Margins & Cash Generation
The margin stack reads as follows: gross margin sits at 61.21%, operating margin at 21.18%, and free cash flow margin at 18.41%. Gross margins at this level typically indicate businesses with structural pricing advantages and low direct cost sensitivity. The portfolio's operating margins are solid, pointing to holdings where overhead management is a relative strength. FCF margins are constructive here, reflecting holdings that generate cash reliably after reinvestment requirements. The margin profile across gross, operating, and free cash flow levels is consistently strong — a rare combination that typically indicates durable business quality.
Growth & Forward Outlook
Where growth and expectations intersect, the estimated 12-month price change of 31.79%, where the forward target set implies considerable headroom versus current levels, while TTM revenue growth of 11.52% suggesting the portfolio's holdings are growing revenues at a measured, sustainable pace. The projected 12-month EPS growth rate of 55.5% is a standout component of the forward case — meaningful earnings expansion at this scale typically warrants attention from growth-oriented investors. Both signals are useful lenses, but they tend to diverge most sharply near inflection points in both business fundamentals and market sentiment. The durability of both the operating trend and analyst optimism will determine whether the current setup translates into measurable near-term returns.
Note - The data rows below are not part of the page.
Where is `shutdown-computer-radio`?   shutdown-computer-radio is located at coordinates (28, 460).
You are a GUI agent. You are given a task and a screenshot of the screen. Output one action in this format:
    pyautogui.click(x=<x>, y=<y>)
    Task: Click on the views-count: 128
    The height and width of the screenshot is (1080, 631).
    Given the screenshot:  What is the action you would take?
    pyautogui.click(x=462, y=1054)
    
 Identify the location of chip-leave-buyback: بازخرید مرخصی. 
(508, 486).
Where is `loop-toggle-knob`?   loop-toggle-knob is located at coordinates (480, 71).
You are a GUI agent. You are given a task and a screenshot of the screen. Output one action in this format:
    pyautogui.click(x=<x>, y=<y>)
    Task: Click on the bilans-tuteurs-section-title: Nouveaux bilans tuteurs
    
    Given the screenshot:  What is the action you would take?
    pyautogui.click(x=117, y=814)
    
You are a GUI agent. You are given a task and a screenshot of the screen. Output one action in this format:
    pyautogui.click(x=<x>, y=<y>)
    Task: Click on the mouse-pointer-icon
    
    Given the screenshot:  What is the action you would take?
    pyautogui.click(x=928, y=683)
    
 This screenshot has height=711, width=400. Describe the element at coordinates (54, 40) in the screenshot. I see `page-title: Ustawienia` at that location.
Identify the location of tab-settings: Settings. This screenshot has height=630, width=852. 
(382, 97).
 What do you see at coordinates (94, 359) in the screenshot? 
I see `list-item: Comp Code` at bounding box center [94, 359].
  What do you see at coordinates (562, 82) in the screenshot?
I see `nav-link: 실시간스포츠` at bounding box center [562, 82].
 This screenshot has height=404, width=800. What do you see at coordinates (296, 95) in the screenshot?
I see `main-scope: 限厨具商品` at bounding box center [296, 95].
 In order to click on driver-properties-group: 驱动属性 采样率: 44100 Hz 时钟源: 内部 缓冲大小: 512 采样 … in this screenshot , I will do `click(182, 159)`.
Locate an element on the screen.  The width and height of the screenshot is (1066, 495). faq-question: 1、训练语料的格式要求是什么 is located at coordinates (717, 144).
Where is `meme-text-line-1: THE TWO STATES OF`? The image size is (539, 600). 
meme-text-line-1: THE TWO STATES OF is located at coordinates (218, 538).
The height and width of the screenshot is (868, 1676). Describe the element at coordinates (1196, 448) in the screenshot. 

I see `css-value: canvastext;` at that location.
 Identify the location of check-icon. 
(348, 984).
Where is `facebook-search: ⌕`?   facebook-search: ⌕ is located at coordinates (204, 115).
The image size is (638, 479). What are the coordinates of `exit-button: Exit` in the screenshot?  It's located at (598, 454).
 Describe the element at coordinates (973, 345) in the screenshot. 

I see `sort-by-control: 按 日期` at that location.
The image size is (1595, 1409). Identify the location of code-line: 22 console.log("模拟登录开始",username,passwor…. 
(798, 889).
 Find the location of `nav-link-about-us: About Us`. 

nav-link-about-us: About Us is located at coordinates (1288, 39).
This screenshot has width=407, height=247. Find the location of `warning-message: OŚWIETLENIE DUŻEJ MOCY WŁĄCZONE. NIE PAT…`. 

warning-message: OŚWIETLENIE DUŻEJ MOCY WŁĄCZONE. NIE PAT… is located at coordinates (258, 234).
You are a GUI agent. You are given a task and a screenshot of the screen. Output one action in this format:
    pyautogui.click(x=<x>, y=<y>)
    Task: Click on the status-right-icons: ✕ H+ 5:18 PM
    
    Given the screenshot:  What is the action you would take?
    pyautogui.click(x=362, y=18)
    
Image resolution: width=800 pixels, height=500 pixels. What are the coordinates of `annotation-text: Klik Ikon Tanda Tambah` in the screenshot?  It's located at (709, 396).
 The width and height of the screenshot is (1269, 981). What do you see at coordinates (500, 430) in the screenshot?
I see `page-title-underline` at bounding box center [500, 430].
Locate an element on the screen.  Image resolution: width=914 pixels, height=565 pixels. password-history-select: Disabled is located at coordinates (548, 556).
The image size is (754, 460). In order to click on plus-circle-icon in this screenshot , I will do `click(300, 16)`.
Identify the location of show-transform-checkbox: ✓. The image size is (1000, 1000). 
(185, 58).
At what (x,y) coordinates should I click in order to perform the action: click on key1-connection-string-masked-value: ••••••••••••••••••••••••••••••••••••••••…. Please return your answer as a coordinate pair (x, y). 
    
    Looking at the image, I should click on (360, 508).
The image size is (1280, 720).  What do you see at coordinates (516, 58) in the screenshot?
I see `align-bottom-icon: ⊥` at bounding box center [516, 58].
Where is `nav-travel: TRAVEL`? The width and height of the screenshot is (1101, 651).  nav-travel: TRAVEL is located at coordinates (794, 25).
The estimated 12-month price change is a weighted composite of analyst price target estimates adjusted by each holding's ETF weight, sourced from publicly available data, and should not be interpreted as a reliable prediction of future performance.
Conclusion
Strong BuyPutting all the pieces together, the fundamental picture is one of the more convincing setups in these metrics — strong capital returns, reasonable pricing, and a healthy forward outlook.
The views expressed above are derived from quantitative data only and should not be relied upon as financial advice. Investment decisions should be based on your own research and risk tolerance.